Interactive data operations
To support exploratory data analysis, GenMasterTable offers a suite of interactive features. Users can sort columns based on gene names, chromosomal positions, allelic depth, quality scores, or any custom annotation. Columns may be deleted from the display, and a type assignment function allows users to explicitly convert column types to numeric, categorical, or text formats, ensuring compatibility with the filtering engine.
The application also includes a counting analysis function that computes value counts across selected columns, aiding in the identification of recurrent variants or annotations across the dataset. All operations are tightly synchronized with the internal DataFrame and the GUI, ensuring that user actions are immediately reflected across the interface without inconsistencies.
Comprehensive usage examples and a step-by-step walkthrough are available in the user manual on the GenMasterTable GitHub repository, which also includes a demonstration using synthetic data.
Informative message handling
Throughout the application, GenMasterTable employs a consistent and user-friendly system of pop-up message boxes to provide feedback and prevent critical errors. Message boxes are used to notify users of successful operations, such as file loading, filtering, or export completion, as well as to warn users of missing inputs, type mismatches, or other potential issues. Error messages are automatically triggered in scenarios such as attempting to export an incomplete VCF, selecting unsupported file types, or applying incompatible filter criteria. These message dialogs improve robustness and usability, especially for non-programming users.
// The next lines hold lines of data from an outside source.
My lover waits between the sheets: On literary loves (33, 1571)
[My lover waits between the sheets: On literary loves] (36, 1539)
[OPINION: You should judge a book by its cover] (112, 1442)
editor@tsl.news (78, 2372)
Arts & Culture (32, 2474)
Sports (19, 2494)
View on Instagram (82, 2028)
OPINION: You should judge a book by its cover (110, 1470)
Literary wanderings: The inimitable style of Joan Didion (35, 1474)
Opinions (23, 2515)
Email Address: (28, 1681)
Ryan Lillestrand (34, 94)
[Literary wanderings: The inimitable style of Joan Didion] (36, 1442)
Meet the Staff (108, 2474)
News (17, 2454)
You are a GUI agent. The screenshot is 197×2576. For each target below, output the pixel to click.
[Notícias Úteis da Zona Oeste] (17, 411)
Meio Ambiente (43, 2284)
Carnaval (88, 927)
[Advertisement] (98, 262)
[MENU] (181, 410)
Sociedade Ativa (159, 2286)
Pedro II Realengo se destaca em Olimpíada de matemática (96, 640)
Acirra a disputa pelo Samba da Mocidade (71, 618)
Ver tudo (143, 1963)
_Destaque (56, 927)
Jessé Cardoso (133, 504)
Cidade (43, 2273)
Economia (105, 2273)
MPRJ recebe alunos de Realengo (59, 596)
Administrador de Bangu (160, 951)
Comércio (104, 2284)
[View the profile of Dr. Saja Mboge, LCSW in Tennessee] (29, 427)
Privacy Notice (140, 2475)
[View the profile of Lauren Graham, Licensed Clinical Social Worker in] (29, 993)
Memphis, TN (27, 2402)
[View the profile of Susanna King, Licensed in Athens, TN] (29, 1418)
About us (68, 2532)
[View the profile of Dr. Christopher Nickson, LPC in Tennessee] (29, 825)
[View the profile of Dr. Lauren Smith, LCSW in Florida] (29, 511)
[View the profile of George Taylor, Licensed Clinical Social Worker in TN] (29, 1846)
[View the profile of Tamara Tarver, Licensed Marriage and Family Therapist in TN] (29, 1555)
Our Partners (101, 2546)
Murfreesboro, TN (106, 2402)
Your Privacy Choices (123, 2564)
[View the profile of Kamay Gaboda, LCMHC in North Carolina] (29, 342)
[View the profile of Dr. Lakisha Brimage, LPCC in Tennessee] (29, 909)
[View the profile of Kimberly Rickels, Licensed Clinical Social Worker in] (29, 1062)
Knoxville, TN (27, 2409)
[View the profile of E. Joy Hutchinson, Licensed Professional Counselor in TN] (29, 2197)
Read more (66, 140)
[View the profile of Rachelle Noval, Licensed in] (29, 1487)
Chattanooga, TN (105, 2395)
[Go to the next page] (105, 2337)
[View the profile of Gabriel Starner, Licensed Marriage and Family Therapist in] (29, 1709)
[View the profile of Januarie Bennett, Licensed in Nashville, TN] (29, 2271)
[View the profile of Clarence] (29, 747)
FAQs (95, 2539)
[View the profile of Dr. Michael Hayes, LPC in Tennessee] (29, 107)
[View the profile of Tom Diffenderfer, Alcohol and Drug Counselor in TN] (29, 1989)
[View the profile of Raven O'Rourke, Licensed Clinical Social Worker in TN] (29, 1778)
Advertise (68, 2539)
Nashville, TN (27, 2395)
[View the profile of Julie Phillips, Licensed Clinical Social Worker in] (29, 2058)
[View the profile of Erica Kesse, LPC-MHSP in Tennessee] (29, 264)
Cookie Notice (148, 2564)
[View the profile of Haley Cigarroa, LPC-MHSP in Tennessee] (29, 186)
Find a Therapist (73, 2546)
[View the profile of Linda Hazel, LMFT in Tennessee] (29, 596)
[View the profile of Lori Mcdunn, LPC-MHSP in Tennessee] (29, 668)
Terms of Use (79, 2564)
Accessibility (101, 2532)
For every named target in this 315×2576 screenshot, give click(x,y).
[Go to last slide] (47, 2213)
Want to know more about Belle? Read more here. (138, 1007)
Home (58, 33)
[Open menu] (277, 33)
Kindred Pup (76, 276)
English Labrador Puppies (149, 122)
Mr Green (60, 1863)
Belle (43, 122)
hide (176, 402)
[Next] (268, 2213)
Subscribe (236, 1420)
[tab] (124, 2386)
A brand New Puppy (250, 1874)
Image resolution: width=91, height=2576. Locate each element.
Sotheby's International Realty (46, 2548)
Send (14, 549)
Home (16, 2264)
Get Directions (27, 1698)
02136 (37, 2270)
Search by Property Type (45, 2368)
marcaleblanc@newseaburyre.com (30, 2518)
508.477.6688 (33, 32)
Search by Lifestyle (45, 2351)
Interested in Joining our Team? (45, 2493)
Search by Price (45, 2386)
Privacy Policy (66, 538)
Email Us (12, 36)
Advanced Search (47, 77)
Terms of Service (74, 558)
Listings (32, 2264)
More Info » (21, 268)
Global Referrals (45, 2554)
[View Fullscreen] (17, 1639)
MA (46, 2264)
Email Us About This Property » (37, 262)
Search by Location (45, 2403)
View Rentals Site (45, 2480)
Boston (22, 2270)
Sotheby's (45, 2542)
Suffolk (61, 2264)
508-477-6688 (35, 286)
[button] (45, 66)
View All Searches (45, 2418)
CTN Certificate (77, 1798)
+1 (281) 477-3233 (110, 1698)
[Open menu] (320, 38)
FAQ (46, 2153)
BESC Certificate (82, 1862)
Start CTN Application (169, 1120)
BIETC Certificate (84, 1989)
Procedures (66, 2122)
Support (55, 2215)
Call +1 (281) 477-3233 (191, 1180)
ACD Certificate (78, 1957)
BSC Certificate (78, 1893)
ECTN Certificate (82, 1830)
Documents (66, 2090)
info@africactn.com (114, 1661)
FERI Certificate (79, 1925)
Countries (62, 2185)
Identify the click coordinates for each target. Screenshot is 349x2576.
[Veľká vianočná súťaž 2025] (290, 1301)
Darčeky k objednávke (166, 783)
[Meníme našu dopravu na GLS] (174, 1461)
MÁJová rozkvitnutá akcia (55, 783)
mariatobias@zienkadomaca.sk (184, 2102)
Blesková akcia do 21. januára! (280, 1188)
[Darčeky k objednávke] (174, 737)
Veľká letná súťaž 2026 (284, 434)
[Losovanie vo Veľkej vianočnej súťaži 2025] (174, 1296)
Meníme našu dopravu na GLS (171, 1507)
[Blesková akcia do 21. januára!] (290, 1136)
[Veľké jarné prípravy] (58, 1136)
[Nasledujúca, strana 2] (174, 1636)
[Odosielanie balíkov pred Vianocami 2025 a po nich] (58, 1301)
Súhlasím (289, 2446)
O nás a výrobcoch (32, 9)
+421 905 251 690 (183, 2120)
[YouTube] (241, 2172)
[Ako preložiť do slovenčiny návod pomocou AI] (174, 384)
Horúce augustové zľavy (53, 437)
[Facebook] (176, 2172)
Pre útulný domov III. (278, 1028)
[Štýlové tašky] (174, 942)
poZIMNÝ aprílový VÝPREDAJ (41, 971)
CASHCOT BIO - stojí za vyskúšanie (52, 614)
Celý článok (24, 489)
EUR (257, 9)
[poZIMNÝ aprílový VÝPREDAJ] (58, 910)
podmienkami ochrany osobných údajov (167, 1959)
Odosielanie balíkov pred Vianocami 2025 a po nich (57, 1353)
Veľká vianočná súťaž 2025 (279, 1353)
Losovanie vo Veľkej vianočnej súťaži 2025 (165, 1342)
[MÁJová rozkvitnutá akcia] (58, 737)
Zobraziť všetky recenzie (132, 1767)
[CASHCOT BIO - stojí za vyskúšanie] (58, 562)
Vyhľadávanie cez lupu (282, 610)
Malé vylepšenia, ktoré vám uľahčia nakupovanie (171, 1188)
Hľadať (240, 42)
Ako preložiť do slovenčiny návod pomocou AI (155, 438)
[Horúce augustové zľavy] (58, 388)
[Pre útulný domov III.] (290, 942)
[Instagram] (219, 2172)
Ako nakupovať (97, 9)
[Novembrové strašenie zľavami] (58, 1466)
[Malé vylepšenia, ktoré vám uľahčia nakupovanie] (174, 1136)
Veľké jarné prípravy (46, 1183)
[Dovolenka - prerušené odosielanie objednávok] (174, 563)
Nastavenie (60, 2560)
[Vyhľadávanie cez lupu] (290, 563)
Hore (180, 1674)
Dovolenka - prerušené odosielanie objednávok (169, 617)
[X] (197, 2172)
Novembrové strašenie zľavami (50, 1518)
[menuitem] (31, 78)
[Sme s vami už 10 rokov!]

Data export and VCF reconstruction
Processed datasets can be exported in CSV, TSV, or VCF format through an integrated export menu accessed via a dedicated button. For CSV and TSV outputs, the data are written directly using Pandas’ to_csv function with appropriate delimiters.
VCF export is supported only when the input includes at least one VCF file. In such cases, GenMasterTable reconstructs valid VCF records using the original PyVCF header objects retained from the initial file loading process. Each variant record is reassembled with the required fields—CHROM, POS, REF, and ALT—and includes relevant metadata such as quality scores, filters, and INFO annotations. Export is permitted only if all mandatory fields are present in the filtered dataset. If any required fields have been deleted or renamed during analysis, the system automatically alerts the user and prevents invalid export.
During export, variants are grouped by their original input file to maintain header integrity and preserve metadata structure. This ensures that output files conform to standard VCF specifications and remain suitable for downstream use, including reanalysis or database submission.
Platform compatibility and deployment
GenMasterTable is compatible with Windows, macOS, and Linux operating systems. The application is distributed as a self-contained executable using PyInstaller, producing.exe files for Windows,.app bundles for macOS and.ELF (Executable and Linkable Format) for Linux. Installation requires no additional dependencies or administrative privileges. GenMasterTable is designed to function entirely offline, making it ideal for use in secure computing environments such as clinical research settings or hospital systems where data privacy and local execution are essential.